I went and did a little experimentation and found the following:
CFFI> *default-foreign-encoding* :UTF-8 CFFI> (foreign-funcall "_wcsdup" (:string :encoding :utf-16) "foo" :string) "f" ;; That looks like the manual CFFI> (let ((*default-foreign-encoding* :utf-16)) (foreign-funcall "_wcsdup" (:string :encoding :utf-16) "foo" :string)) "" ;; Oops, foo in Sumerian cuneiform, maybe?
Note that strdup won't work with utf-16 on windows. You use _wcsdup instead, apparently.
CL-USER> (with-encoded-cstrs :utf-16 ((x "foo")) (#__wcsdup x)) #<A Foreign Pointer #x117C730> CL-USER> (ccl::%get-native-utf-16-cstring *) "foo" ;; Almost got it!
CL-USER> (ccl::with-native-utf-16-cstr (x "foo") (#__wcsdup x)) #<A Foreign Pointer #x1171590> CL-USER> (ccl::%get-native-utf-16-cstring *) "foo" ;; Bulls-eye!

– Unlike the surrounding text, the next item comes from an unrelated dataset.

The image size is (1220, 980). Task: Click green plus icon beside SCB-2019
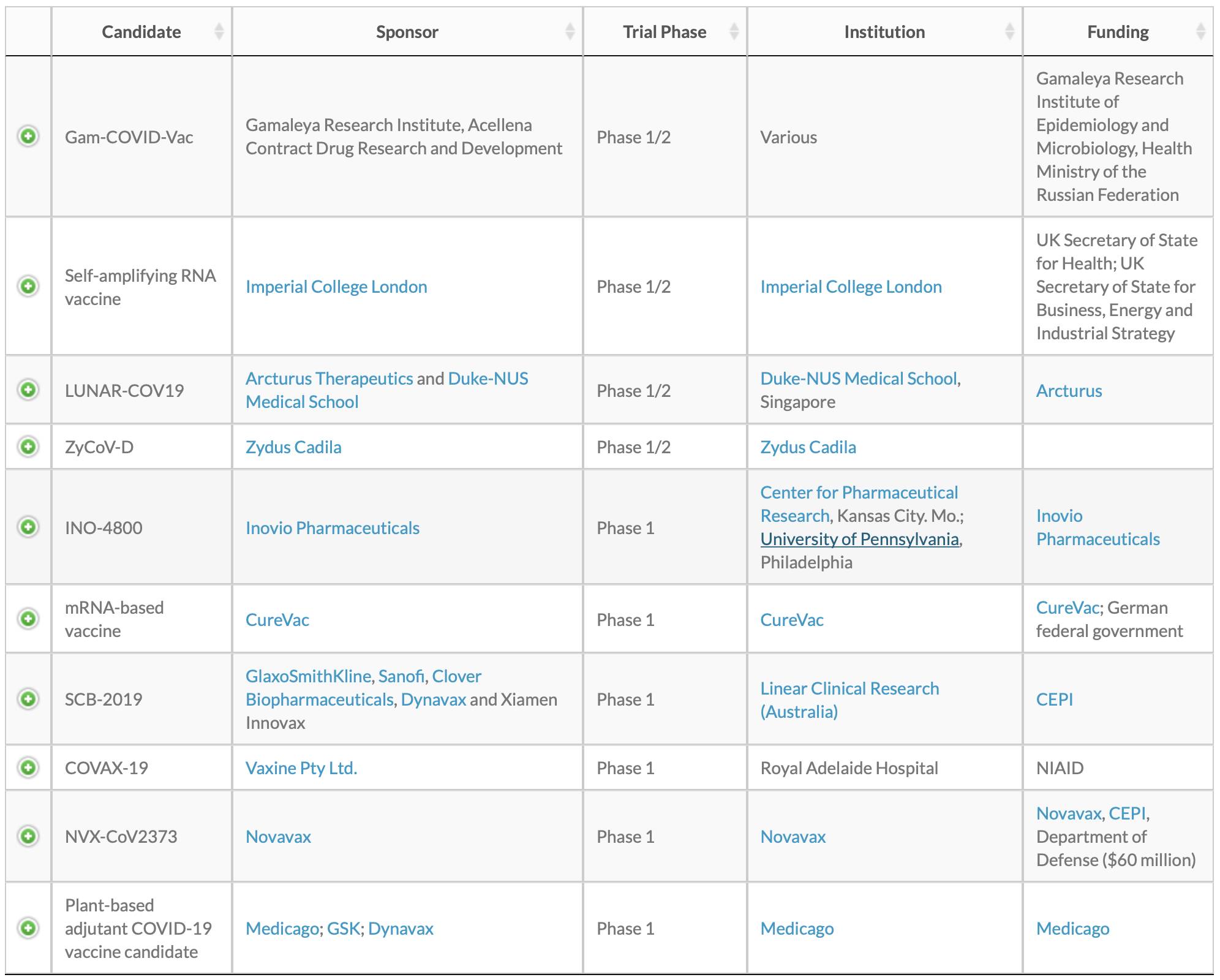28,699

Any idea on why this is happening?
Many thanks, John Miller
On Mon, Aug 31, 2009 at 7:47 PM, John Miller millejoh@mac.com wrote:
CFFI> *default-foreign-encoding* :UTF-8 CFFI> (foreign-funcall "_wcsdup" (:string :encoding :utf-16) "foo" :string) "f" ;; That looks like the manual CFFI> (let ((*default-foreign-encoding* :utf-16)) (foreign-funcall "_wcsdup" (:string :encoding :utf-16) "foo" :string)) " " ;; Oops, foo in Sumerian cuneiform, maybe?
The problem is that the :UTF-16 encoding assumes big-endianness when a BOM is not present, and that clearly is not what we want to happen in this case. Perhaps, in the context of CFFI, we should assume native endianness? In any case, it should be possible to specify the desired endianness: native, big, or little.

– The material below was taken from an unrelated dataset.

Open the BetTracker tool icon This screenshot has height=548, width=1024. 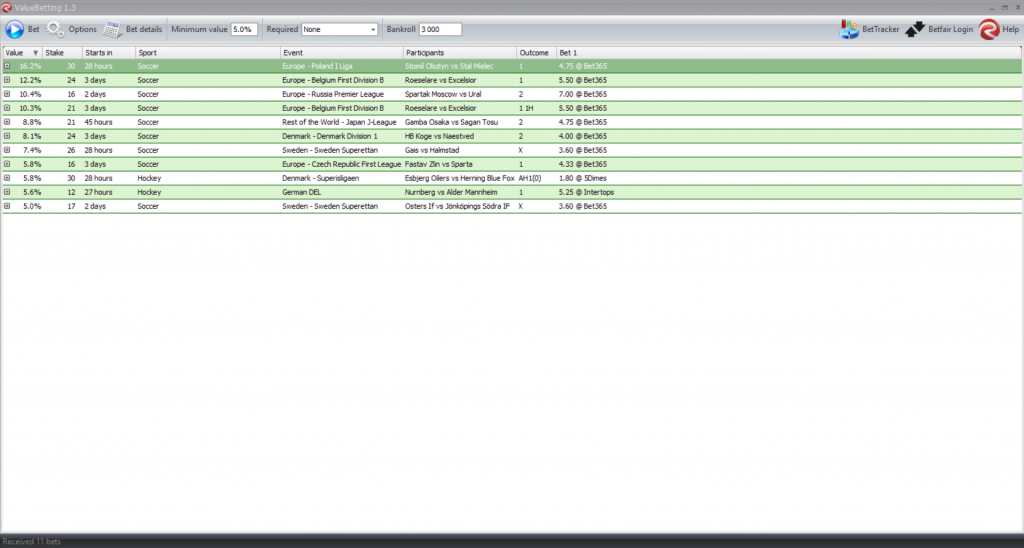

This is an essential feature I've been meaning to add to Babel. However, I'll only be able to get to it later next week.
If you need a quick workaround, you can edit the DEFINE-DECODER :UTF-16 definition in babel/src/enc-unicode.lisp by changing the default CASE clause (t #+little-endian t) to (t #+little-endian NIL).
HTH.